»»

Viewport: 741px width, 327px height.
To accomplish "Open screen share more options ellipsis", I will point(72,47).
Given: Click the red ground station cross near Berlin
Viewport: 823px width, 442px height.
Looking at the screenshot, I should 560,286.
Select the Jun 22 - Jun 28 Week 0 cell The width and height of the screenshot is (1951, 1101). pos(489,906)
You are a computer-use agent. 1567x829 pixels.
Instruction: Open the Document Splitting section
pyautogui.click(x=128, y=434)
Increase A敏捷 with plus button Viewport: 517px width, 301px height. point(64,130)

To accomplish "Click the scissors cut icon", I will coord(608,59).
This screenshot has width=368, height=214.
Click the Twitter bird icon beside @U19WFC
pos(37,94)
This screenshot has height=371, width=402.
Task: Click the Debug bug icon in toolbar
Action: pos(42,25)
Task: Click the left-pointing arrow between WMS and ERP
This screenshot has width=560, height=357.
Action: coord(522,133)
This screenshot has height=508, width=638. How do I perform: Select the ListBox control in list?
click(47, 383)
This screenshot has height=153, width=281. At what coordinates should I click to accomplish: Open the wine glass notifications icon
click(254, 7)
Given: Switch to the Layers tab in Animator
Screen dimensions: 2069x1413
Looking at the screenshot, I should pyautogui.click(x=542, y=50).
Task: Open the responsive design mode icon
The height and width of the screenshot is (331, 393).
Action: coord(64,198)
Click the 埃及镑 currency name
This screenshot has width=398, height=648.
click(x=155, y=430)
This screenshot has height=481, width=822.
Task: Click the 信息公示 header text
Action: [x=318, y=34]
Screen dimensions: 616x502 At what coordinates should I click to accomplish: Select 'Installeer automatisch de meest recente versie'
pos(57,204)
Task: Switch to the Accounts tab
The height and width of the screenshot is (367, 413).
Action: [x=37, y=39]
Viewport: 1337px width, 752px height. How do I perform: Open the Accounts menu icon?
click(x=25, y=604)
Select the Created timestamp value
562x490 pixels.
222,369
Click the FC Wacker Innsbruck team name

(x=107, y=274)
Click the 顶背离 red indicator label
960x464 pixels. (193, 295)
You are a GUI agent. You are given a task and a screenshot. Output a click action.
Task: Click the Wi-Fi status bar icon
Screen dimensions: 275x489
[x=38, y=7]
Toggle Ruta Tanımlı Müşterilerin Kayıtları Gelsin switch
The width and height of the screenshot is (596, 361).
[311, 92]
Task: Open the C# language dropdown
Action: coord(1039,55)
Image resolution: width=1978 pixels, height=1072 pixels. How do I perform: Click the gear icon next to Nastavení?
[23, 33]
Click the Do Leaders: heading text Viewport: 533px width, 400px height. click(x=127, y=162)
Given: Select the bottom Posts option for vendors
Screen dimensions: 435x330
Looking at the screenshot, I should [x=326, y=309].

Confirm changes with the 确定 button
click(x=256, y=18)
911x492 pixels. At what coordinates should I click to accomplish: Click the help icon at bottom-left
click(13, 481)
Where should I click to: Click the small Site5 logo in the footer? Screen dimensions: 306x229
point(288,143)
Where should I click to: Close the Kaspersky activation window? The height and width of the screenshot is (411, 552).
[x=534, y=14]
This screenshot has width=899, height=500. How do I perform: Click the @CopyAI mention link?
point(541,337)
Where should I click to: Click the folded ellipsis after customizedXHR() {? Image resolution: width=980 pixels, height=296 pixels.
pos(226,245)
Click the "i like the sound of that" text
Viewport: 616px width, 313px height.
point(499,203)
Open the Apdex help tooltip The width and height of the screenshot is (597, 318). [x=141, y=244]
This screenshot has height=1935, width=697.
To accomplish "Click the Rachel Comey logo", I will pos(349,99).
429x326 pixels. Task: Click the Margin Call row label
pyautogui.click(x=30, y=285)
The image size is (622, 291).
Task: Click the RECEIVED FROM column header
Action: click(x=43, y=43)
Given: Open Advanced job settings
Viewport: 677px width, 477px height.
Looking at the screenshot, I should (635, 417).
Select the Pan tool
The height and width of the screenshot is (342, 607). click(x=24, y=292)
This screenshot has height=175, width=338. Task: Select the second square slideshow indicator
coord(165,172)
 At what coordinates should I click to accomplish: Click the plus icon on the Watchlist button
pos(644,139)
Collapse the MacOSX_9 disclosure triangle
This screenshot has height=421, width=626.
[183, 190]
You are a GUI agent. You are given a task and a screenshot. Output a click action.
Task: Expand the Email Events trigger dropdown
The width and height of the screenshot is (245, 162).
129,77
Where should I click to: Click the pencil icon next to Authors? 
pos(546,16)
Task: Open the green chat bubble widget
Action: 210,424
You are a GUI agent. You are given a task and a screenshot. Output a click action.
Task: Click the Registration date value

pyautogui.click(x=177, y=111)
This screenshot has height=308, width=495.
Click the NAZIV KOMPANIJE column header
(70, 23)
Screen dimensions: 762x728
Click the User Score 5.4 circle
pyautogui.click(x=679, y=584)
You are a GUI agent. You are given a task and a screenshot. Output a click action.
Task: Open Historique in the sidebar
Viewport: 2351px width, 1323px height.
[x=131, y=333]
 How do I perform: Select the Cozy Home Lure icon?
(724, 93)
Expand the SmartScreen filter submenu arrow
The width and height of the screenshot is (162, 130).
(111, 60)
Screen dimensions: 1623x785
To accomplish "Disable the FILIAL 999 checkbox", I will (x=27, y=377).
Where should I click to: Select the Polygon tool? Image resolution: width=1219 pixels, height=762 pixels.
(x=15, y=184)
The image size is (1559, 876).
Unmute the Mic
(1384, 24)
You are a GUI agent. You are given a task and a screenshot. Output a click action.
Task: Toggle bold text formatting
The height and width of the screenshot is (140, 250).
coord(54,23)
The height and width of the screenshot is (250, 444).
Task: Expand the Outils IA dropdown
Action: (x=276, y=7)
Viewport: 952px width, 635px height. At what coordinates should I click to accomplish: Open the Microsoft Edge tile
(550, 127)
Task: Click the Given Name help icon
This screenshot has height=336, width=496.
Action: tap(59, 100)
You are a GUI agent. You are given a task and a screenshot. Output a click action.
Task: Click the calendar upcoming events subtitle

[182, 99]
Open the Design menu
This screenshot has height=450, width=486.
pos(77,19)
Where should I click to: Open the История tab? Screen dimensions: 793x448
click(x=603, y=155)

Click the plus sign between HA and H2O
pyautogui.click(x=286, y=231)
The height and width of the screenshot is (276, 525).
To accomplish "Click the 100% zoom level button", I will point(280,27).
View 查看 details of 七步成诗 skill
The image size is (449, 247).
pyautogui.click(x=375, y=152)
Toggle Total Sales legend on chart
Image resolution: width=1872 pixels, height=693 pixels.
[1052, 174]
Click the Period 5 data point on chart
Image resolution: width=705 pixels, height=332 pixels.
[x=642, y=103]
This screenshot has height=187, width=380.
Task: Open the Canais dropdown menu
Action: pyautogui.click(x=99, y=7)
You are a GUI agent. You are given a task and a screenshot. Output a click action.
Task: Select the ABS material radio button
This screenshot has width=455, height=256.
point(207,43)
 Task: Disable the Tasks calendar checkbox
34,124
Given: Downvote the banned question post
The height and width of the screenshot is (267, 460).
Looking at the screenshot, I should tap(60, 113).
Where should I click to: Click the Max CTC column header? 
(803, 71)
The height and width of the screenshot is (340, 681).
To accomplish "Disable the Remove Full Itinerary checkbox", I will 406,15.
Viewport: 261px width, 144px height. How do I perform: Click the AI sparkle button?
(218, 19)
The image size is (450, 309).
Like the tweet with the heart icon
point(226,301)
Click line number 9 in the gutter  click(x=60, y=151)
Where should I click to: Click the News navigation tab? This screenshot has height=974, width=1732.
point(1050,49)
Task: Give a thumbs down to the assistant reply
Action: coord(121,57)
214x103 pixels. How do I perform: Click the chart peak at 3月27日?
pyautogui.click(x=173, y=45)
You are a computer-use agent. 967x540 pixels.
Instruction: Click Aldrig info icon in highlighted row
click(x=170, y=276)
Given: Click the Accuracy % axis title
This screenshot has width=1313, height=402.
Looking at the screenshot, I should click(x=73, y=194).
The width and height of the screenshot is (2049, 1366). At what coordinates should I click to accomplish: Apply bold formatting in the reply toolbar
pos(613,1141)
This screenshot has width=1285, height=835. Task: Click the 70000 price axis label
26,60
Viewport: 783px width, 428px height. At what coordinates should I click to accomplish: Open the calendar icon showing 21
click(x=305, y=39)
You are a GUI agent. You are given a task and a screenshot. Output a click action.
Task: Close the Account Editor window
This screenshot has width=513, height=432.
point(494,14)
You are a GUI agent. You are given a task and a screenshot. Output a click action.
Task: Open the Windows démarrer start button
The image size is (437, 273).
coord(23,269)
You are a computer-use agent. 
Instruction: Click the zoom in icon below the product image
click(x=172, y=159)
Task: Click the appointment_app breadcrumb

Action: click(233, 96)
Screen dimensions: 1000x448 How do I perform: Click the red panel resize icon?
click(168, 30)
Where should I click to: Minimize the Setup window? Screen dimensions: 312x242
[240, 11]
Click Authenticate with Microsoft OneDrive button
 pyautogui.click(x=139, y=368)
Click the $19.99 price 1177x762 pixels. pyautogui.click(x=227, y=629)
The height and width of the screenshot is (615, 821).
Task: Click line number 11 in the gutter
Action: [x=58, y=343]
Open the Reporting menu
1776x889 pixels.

««

__Exercise goal__
Convert the listing above into a JSON list of strings, one string per line and no blank lines, starting at the first line and ending at the line containing "click(x=25, y=604)".

__Expected output__
[
  "Viewport: 741px width, 327px height.",
  "To accomplish \"Open screen share more options ellipsis\", I will point(72,47).",
  "Given: Click the red ground station cross near Berlin",
  "Viewport: 823px width, 442px height.",
  "Looking at the screenshot, I should 560,286.",
  "Select the Jun 22 - Jun 28 Week 0 cell The width and height of the screenshot is (1951, 1101). pos(489,906)",
  "You are a computer-use agent. 1567x829 pixels.",
  "Instruction: Open the Document Splitting section",
  "pyautogui.click(x=128, y=434)",
  "Increase A敏捷 with plus button Viewport: 517px width, 301px height. point(64,130)",
  "To accomplish \"Click the scissors cut icon\", I will coord(608,59).",
  "This screenshot has width=368, height=214.",
  "Click the Twitter bird icon beside @U19WFC",
  "pos(37,94)",
  "This screenshot has height=371, width=402.",
  "Task: Click the Debug bug icon in toolbar",
  "Action: pos(42,25)",
  "Task: Click the left-pointing arrow between WMS and ERP",
  "This screenshot has width=560, height=357.",
  "Action: coord(522,133)",
  "This screenshot has height=508, width=638. How do I perform: Select the ListBox control in list?",
  "click(47, 383)",
  "This screenshot has height=153, width=281. At what coordinates should I click to accomplish: Open the wine glass notifications icon",
  "click(254, 7)",
  "Given: Switch to the Layers tab in Animator",
  "Screen dimensions: 2069x1413",
  "Looking at the screenshot, I should pyautogui.click(x=542, y=50).",
  "Task: Open the responsive design mode icon",
  "The height and width of the screenshot is (331, 393).",
  "Action: coord(64,198)",
  "Click the 埃及镑 currency name",
  "This screenshot has width=398, height=648.",
  "click(x=155, y=430)",
  "This screenshot has height=481, width=822.",
  "Task: Click the 信息公示 header text",
  "Action: [x=318, y=34]",
  "Screen dimensions: 616x502 At what coordinates should I click to accomplish: Select 'Installeer automatisch de meest recente versie'",
  "pos(57,204)",
  "Task: Switch to the Accounts tab",
  "The height and width of the screenshot is (367, 413).",
  "Action: [x=37, y=39]",
  "Viewport: 1337px width, 752px height. How do I perform: Open the Accounts menu icon?",
  "click(x=25, y=604)"
]